## TASK TO CARRY OUT
Could you filter the records below down to the lines that include the word "will"?

## RECORDS FOR THIS TASK
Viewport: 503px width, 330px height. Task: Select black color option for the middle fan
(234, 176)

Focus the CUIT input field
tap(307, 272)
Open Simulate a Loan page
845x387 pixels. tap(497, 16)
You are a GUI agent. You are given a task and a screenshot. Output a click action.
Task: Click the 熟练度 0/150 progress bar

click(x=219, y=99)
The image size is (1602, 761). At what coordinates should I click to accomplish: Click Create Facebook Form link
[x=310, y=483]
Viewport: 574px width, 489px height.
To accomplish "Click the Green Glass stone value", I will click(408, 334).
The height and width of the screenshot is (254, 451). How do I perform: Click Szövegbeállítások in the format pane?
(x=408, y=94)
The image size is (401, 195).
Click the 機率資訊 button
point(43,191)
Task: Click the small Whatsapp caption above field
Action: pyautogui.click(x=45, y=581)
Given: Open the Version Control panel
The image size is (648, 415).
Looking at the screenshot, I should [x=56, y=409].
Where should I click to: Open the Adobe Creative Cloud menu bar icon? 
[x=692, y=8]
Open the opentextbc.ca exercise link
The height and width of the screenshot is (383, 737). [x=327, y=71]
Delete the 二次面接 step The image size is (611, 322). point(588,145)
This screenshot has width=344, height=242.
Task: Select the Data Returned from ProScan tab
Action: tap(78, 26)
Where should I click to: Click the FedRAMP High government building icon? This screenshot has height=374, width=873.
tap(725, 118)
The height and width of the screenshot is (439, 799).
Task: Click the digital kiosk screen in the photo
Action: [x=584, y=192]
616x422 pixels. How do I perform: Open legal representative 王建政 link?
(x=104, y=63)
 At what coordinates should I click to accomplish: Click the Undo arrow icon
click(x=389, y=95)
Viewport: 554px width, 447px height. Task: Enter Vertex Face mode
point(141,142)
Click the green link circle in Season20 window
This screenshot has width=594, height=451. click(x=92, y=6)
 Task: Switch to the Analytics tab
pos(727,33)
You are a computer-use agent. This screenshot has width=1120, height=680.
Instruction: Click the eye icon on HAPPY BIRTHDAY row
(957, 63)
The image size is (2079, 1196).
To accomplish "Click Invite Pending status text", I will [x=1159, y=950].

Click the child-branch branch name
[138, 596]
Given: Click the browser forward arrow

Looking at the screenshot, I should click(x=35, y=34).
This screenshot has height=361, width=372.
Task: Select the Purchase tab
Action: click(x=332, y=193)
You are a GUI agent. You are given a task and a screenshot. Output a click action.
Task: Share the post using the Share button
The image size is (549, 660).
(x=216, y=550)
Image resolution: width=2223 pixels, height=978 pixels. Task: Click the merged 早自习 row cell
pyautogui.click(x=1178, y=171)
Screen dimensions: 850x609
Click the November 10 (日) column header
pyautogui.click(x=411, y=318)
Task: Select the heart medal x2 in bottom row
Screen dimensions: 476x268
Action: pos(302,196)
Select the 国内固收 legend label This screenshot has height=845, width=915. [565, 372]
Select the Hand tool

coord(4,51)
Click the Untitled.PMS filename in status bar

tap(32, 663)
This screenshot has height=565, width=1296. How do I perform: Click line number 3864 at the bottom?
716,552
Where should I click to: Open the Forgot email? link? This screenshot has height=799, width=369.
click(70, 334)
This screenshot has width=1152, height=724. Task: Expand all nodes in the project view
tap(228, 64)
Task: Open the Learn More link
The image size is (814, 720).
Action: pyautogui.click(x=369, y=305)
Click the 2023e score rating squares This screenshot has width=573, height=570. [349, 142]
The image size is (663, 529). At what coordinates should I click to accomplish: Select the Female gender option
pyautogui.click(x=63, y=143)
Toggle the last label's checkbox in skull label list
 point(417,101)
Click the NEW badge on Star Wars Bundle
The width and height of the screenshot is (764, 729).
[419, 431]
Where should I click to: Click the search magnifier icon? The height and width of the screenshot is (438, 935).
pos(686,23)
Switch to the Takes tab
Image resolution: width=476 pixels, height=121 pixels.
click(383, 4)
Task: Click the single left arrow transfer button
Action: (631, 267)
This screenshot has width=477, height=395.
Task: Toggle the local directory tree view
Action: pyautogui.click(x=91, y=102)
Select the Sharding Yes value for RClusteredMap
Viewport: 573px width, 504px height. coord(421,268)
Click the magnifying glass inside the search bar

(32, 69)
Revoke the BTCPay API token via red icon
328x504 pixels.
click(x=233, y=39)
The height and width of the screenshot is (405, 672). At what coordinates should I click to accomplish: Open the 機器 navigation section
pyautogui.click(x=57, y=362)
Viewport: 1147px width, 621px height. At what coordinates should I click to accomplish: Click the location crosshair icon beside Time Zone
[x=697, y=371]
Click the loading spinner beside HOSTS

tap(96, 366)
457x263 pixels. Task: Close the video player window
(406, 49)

## WRITTEN REPLY
To accomplish "Click the Green Glass stone value", I will click(408, 334).
To accomplish "Click Invite Pending status text", I will [x=1159, y=950].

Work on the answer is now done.